# EXERCISE DIRECTIONS:
All of the records should be restated word for word.

# MATERIAL FOR THIS TASK:
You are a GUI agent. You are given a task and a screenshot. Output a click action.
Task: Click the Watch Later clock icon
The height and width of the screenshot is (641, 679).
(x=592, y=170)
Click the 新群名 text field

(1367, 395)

# RESPONSE TO THIS EXERCISE:
You are a GUI agent. You are given a task and a screenshot. Output a click action.
Task: Click the Watch Later clock icon
The height and width of the screenshot is (641, 679).
(x=592, y=170)
Click the 新群名 text field

(1367, 395)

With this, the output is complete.